── Data

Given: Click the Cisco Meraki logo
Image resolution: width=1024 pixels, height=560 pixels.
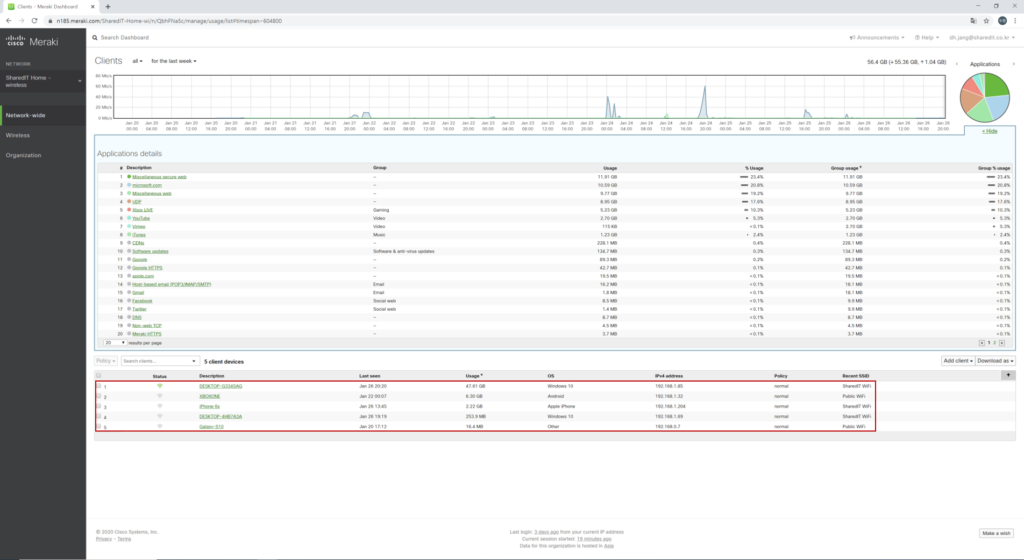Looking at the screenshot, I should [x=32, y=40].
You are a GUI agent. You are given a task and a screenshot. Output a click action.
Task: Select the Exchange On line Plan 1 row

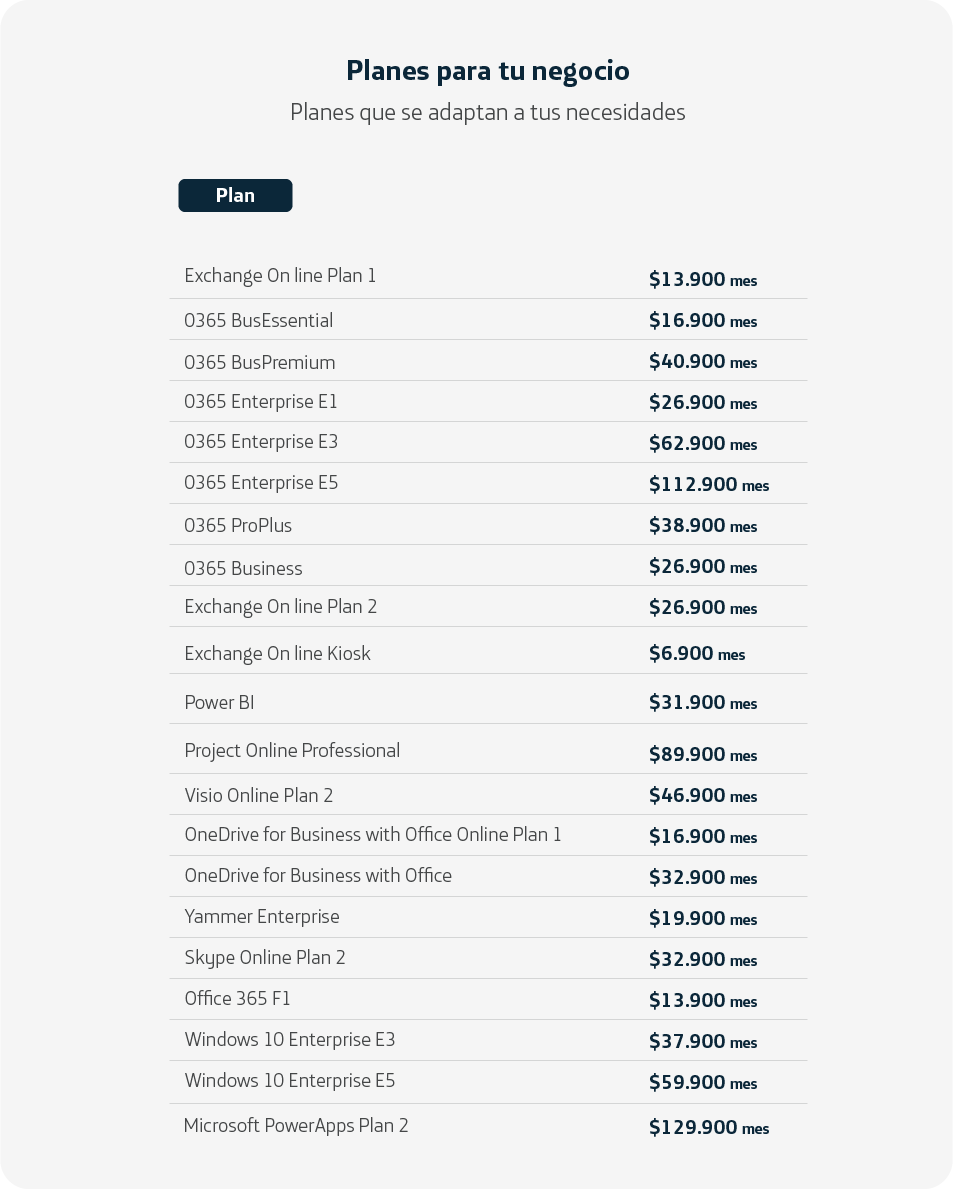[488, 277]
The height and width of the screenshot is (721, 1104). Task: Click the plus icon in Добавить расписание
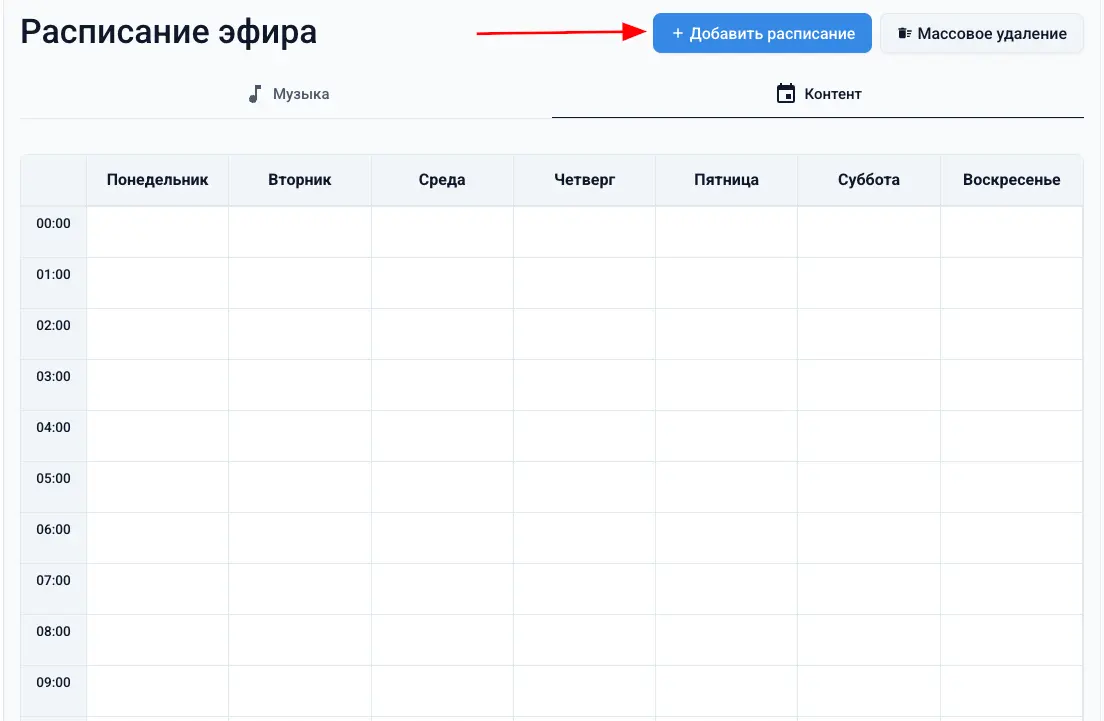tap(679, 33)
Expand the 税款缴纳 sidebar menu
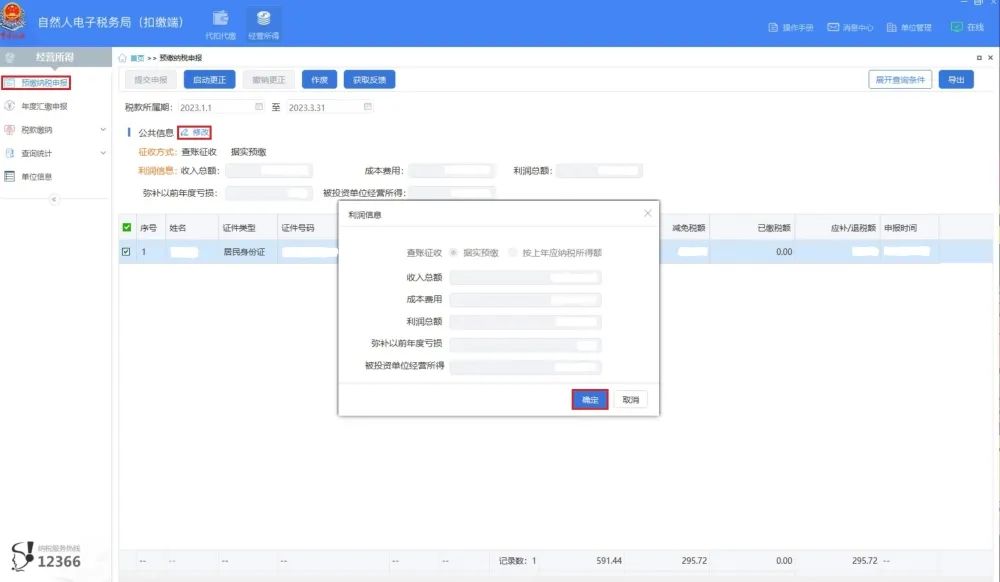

────

**Prompt:** Final task for the records above: print exactly the lines from the one that contains "Task: Select the Exchange On line Plan 1 row" through the last line, both ends included, pictures excluded.

**Solution for this exercise:**
Task: Select the Exchange On line Plan 1 row

[488, 277]
The height and width of the screenshot is (721, 1104). Task: Click the plus icon in Добавить расписание
tap(679, 33)
Expand the 税款缴纳 sidebar menu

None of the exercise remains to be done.